Tentative Review #162

Soft Machine

(released 1970)

1. Facelift *****
2. Slightly All The Time *****
3. Moon In June *****
4. Out-Bloody-Rageous ****1/2




For their first two albums, Soft Machine presented themselves to the world as quirky psychedelic hipsters of above-average intelligence. The tracks alternated between short, crisp songs with to-the-point lyrics, and jazz-oriented jams. The band's attitude through this was one of semi-ironic detachment, conveying a message of "We're young and talented, and we know it -- but we're not going to get all in-your-face about it, so just sit back and enjoy the tunes". There were some distinctions between the albums, of course, but the mixture of virtuosity and congeniality is equally spread over both.

Third changed the band forever. With its release, Soft Machine moved headlong into the territory of extended jazz-psychedelic jams, mostly of an instrumental nature. While the first two albums clocked in at around the standard time of 40 minutes each, Third featured four side-song compositions, each of which was 15-20 minutes in length. The quirkiness and the skill were still there in spades, but the compositions were now considerably more elaborate. And the band's makeup was different too. The first two albums were set around a core trio of band members -- Wyatt, Ratledge and Kevin Ayers on the first, and Hugh Hopper replacing Ayers on the second. Third brought in a much broader palette of musical sounds, incorporating various wind instruments and a violin into the overall mix.

The result was a complex and controversial album, akin in some respects to Miles Davis's Bitches Brew, which was released at around the same time. And like Bitches Brew, Third has also attained a legendary status over the years, representing an apex of sorts in the band's catalogue. While detractors can be counted on to dismiss the album as indulgent noodling filtered with unlistenable noise, there are many who would cite it as the greatest accomplishment in the band's convoluted history.

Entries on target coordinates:
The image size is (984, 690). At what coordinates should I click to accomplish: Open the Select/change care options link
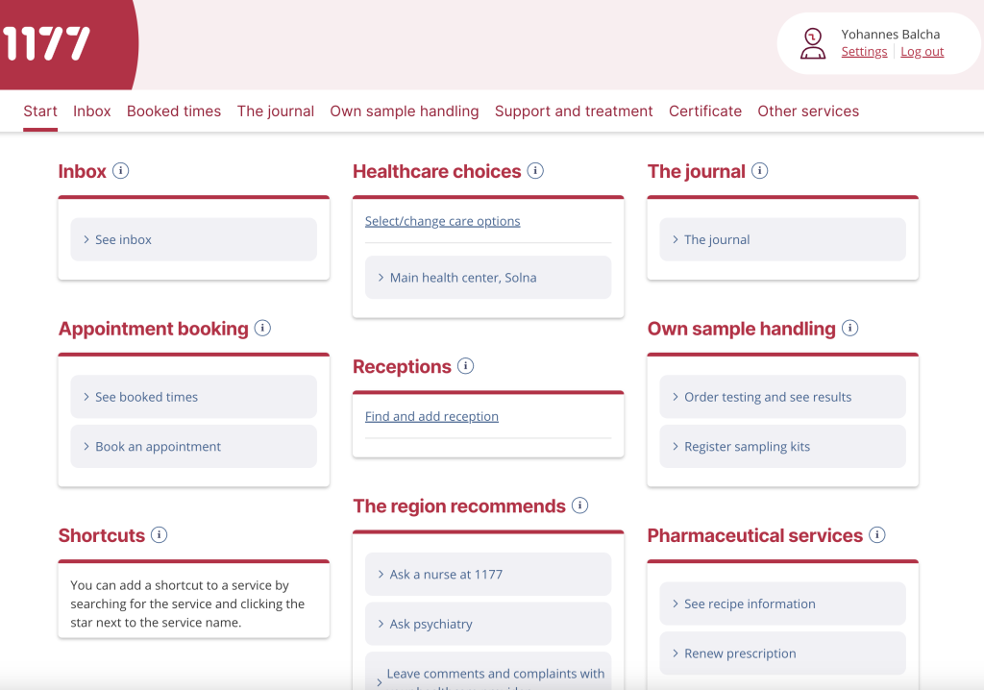(x=442, y=220)
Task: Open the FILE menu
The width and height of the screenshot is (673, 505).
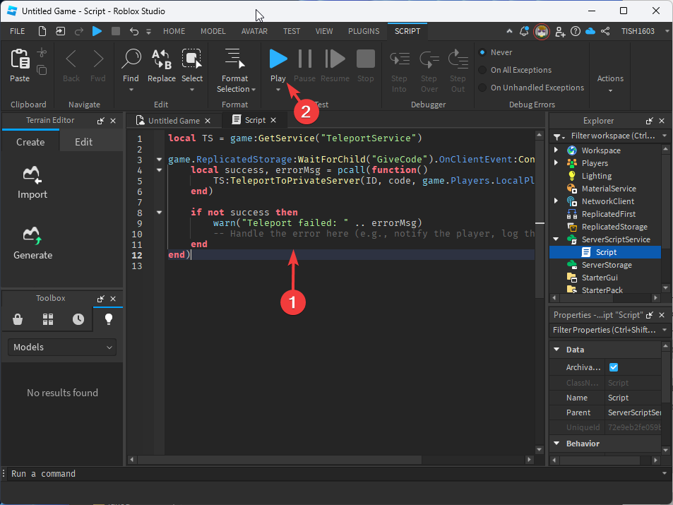Action: (18, 31)
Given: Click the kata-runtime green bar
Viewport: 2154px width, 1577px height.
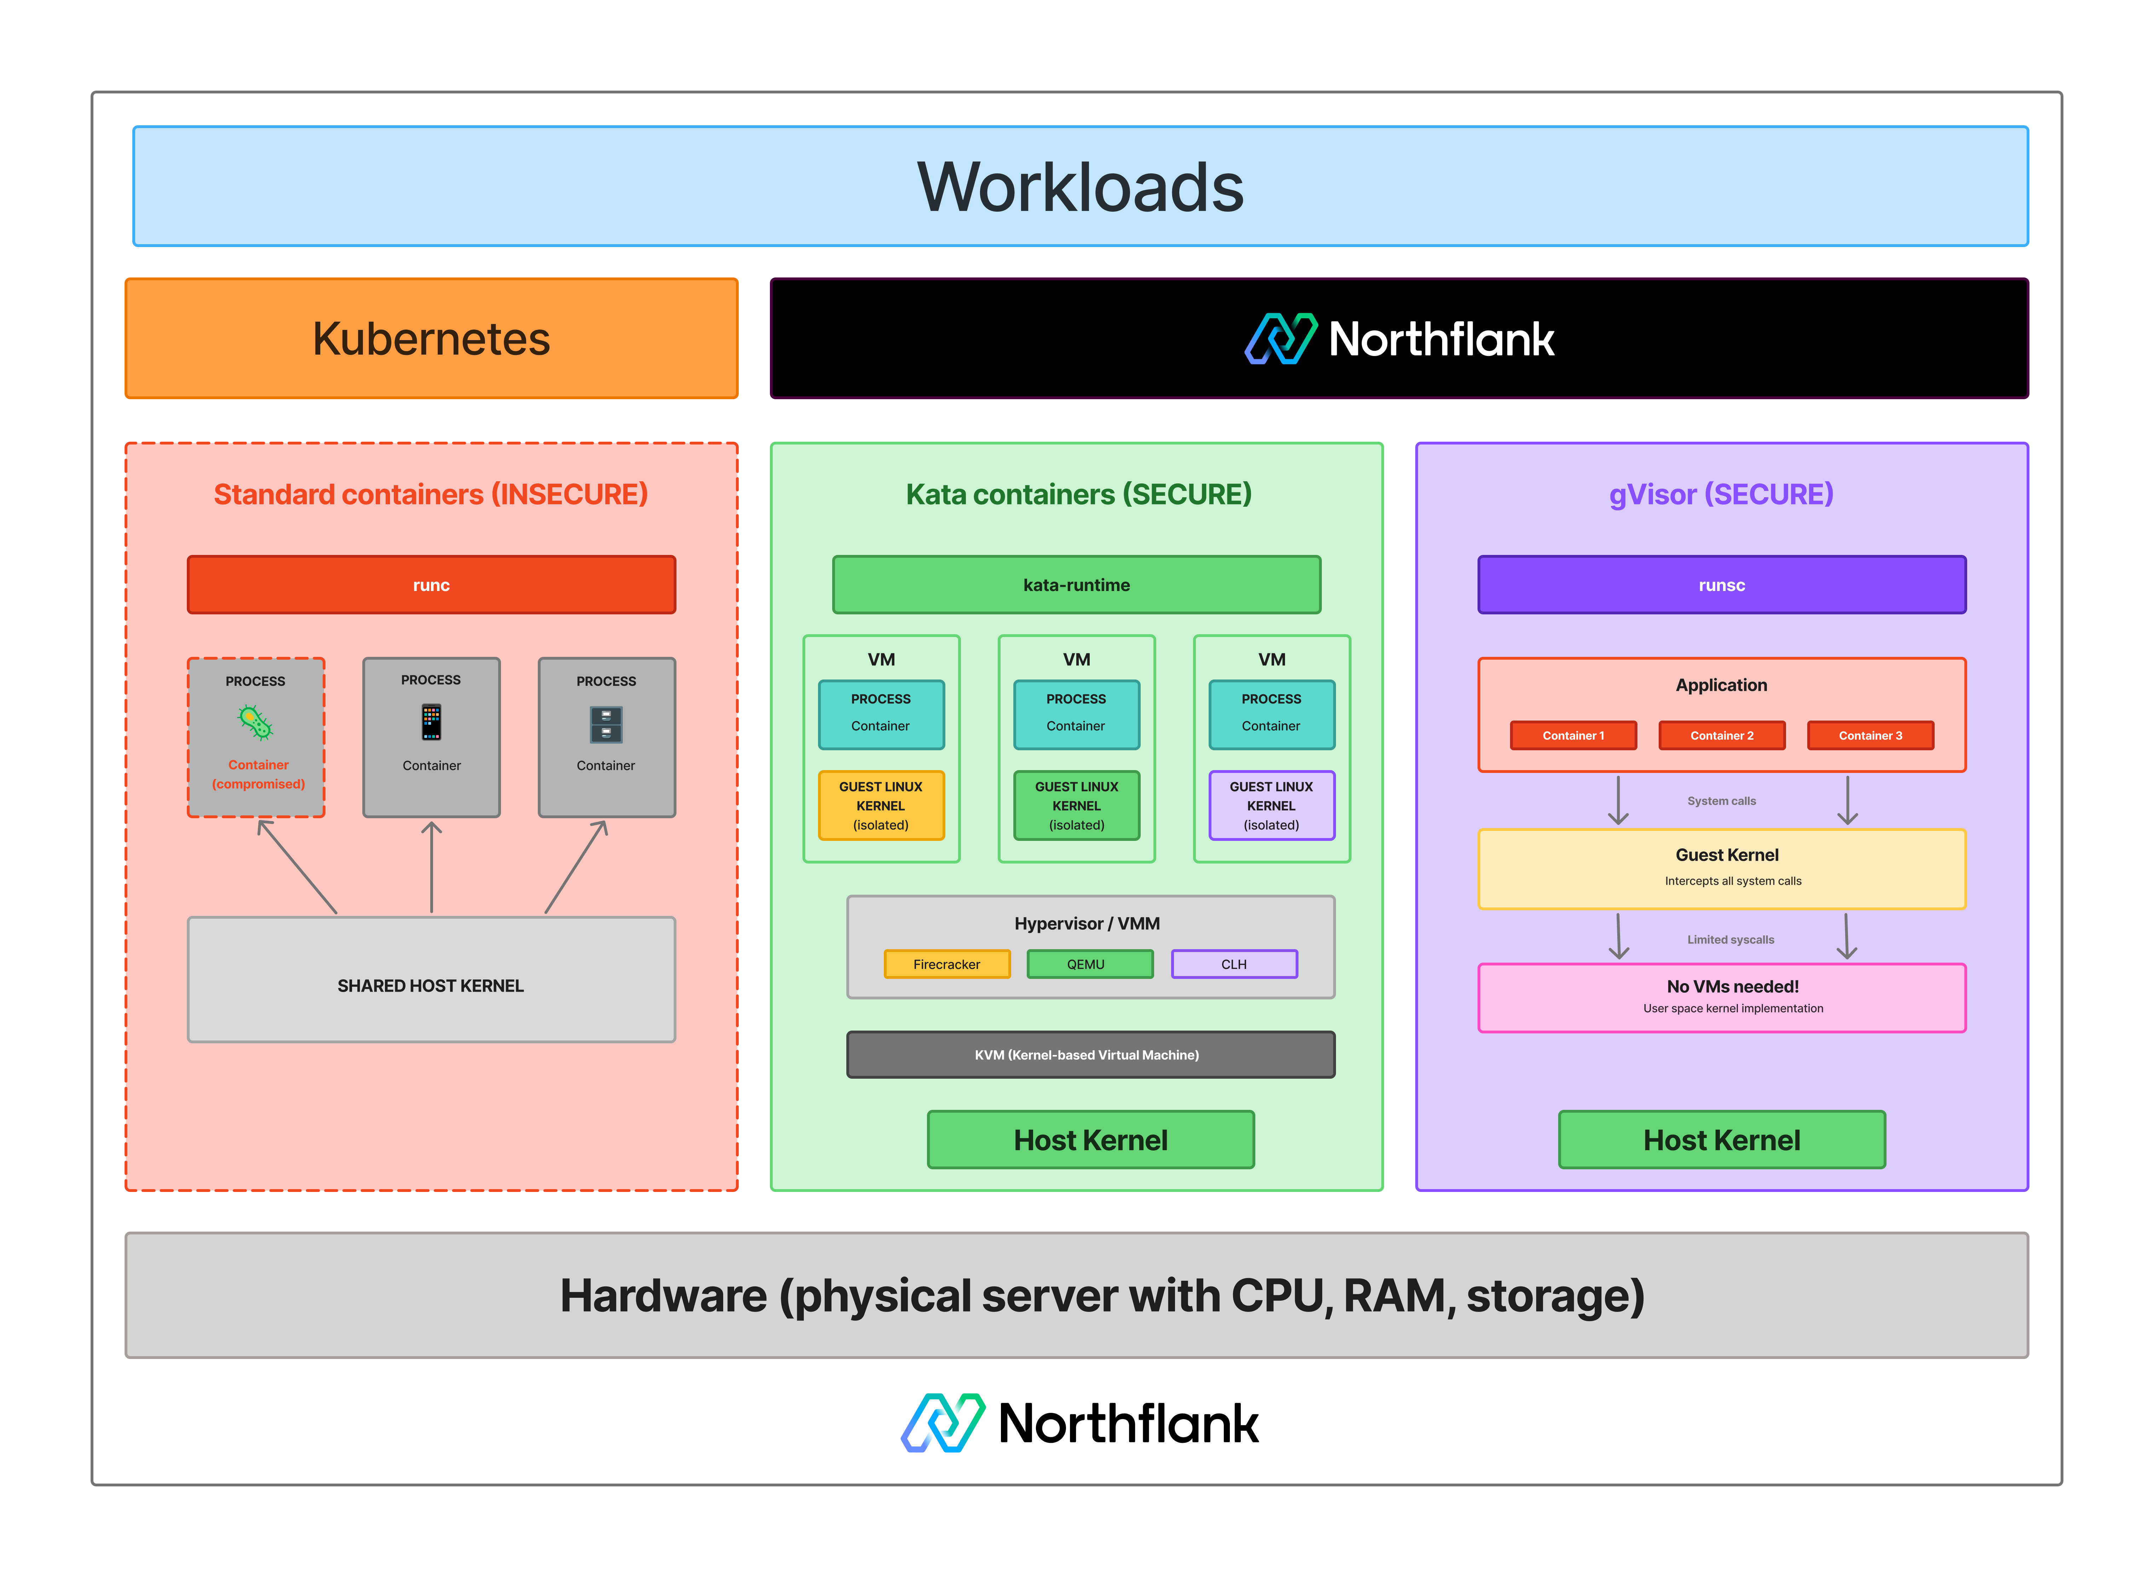Looking at the screenshot, I should pyautogui.click(x=1077, y=585).
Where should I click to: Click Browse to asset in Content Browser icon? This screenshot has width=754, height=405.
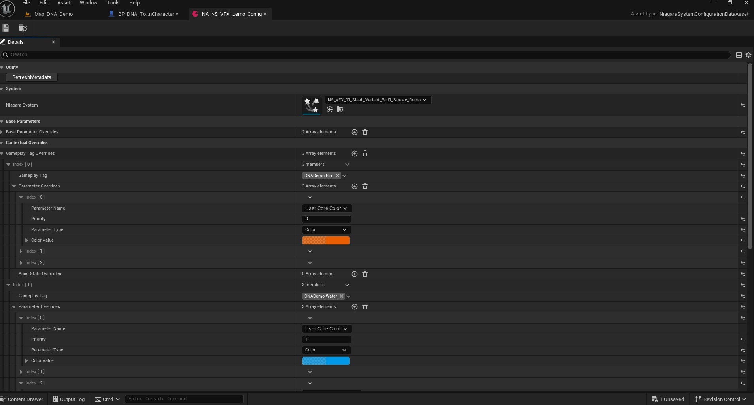[x=23, y=28]
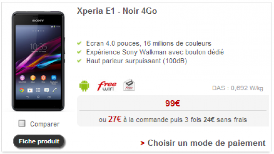Click the red Free wifi logo

[x=107, y=86]
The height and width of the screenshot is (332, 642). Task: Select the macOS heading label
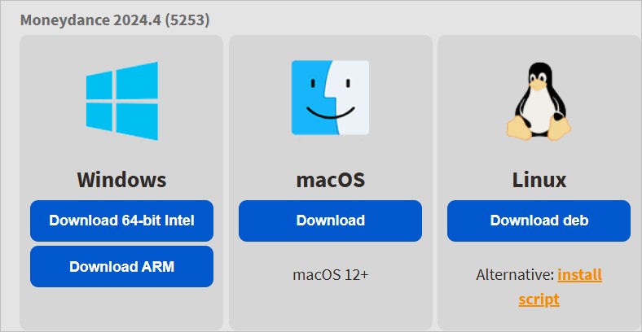(x=330, y=179)
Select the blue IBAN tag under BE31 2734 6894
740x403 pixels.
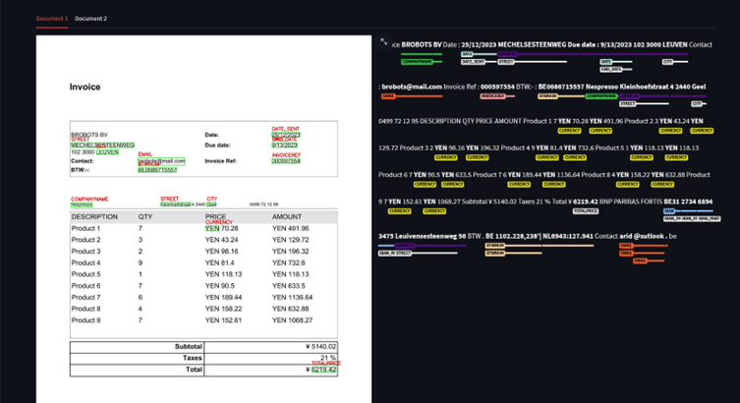pos(669,210)
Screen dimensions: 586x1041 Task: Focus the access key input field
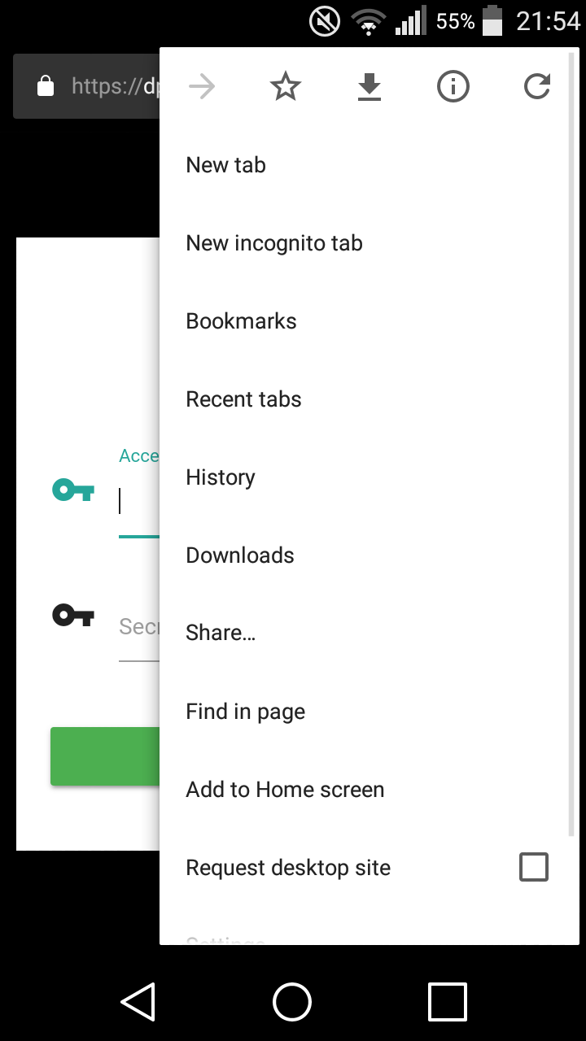139,502
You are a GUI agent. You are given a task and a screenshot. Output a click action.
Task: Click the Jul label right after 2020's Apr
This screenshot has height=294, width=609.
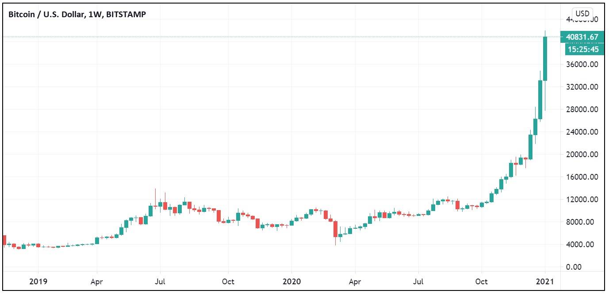(418, 281)
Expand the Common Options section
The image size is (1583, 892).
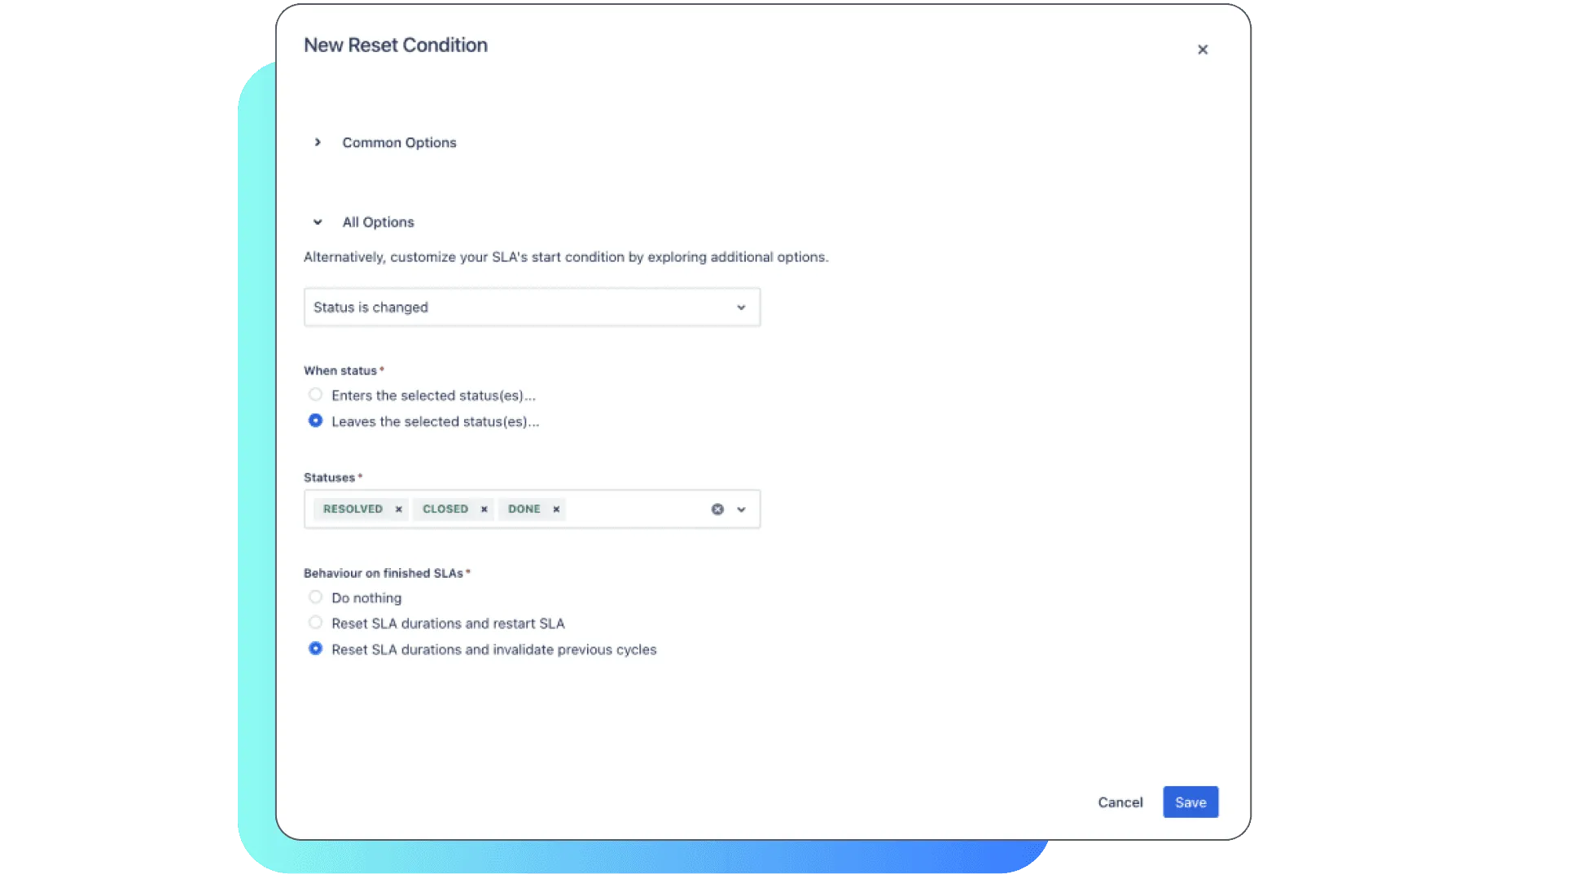click(318, 142)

** What you should do **
Write out the full review of Soft Machine's Third word for word. The items have no connection to the review.

** Exercise result **
Tentative Review #162

Soft Machine

(released 1970)

1. Facelift *****
2. Slightly All The Time *****
3. Moon In June *****
4. Out-Bloody-Rageous ****1/2




For their first two albums, Soft Machine presented themselves to the world as quirky psychedelic hipsters of above-average intelligence. The tracks alternated between short, crisp songs with to-the-point lyrics, and jazz-oriented jams. The band's attitude through this was one of semi-ironic detachment, conveying a message of "We're young and talented, and we know it -- but we're not going to get all in-your-face about it, so just sit back and enjoy the tunes". There were some distinctions between the albums, of course, but the mixture of virtuosity and congeniality is equally spread over both.

Third changed the band forever. With its release, Soft Machine moved headlong into the territory of extended jazz-psychedelic jams, mostly of an instrumental nature. While the first two albums clocked in at around the standard time of 40 minutes each, Third featured four side-song compositions, each of which was 15-20 minutes in length. The quirkiness and the skill were still there in spades, but the compositions were now considerably more elaborate. And the band's makeup was different too. The first two albums were set around a core trio of band members -- Wyatt, Ratledge and Kevin Ayers on the first, and Hugh Hopper replacing Ayers on the second. Third brought in a much broader palette of musical sounds, incorporating various wind instruments and a violin into the overall mix.

The result was a complex and controversial album, akin in some respects to Miles Davis's Bitches Brew, which was released at around the same time. And like Bitches Brew, Third has also attained a legendary status over the years, representing an apex of sorts in the band's catalogue. While detractors can be counted on to dismiss the album as indulgent noodling filtered with unlistenable noise, there are many who would cite it as the greatest accomplishment in the band's convoluted history.